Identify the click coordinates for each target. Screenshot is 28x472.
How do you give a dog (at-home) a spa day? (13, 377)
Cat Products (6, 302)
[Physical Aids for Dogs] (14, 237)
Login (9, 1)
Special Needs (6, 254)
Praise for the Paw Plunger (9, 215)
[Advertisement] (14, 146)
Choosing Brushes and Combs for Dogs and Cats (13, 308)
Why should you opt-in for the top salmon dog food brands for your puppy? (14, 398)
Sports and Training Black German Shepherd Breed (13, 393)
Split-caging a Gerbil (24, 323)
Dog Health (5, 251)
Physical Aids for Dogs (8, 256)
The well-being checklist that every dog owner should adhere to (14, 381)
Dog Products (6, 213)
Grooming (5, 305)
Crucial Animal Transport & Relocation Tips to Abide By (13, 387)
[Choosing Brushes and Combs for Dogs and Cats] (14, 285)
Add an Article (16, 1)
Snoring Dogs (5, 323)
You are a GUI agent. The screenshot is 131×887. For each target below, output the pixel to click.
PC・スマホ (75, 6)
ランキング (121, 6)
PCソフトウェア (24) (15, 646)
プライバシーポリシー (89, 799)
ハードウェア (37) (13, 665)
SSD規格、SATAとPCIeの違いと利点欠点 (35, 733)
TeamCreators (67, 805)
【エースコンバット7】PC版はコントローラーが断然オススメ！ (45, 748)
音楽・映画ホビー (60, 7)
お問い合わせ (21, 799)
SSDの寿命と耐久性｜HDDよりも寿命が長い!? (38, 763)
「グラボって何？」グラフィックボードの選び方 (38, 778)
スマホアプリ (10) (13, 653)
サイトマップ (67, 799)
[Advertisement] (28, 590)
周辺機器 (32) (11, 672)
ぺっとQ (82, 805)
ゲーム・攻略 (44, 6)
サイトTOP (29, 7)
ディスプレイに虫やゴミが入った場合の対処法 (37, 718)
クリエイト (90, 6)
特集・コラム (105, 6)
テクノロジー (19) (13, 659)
________________________
__Short task__. Extract the lines of the records word for word, starting at the first line and ending with the line that contains "[Advertisement] (28, 590)", with both of those lines included.

__Solution to this exercise__.
Identify the click coordinates for each target. Screenshot is 28x472.
How do you give a dog (at-home) a spa day? (13, 377)
Cat Products (6, 302)
[Physical Aids for Dogs] (14, 237)
Login (9, 1)
Special Needs (6, 254)
Praise for the Paw Plunger (9, 215)
[Advertisement] (14, 146)
Choosing Brushes and Combs for Dogs and Cats (13, 308)
Why should you opt-in for the top salmon dog food brands for your puppy? (14, 398)
Sports and Training Black German Shepherd Breed (13, 393)
Split-caging a Gerbil (24, 323)
Dog Health (5, 251)
Physical Aids for Dogs (8, 256)
The well-being checklist that every dog owner should adhere to (14, 381)
Dog Products (6, 213)
Grooming (5, 305)
Crucial Animal Transport & Relocation Tips to Abide By (13, 387)
[Choosing Brushes and Combs for Dogs and Cats] (14, 285)
Add an Article (16, 1)
Snoring Dogs (5, 323)
You are a GUI agent. The screenshot is 131×887. For each target below, output the pixel to click.
PC・スマホ (75, 6)
ランキング (121, 6)
PCソフトウェア (24) (15, 646)
プライバシーポリシー (89, 799)
ハードウェア (37) (13, 665)
SSD規格、SATAとPCIeの違いと利点欠点 (35, 733)
TeamCreators (67, 805)
【エースコンバット7】PC版はコントローラーが断然オススメ！ (45, 748)
音楽・映画ホビー (60, 7)
お問い合わせ (21, 799)
SSDの寿命と耐久性｜HDDよりも寿命が長い!? (38, 763)
「グラボって何？」グラフィックボードの選び方 (38, 778)
スマホアプリ (10) (13, 653)
サイトマップ (67, 799)
[Advertisement] (28, 590)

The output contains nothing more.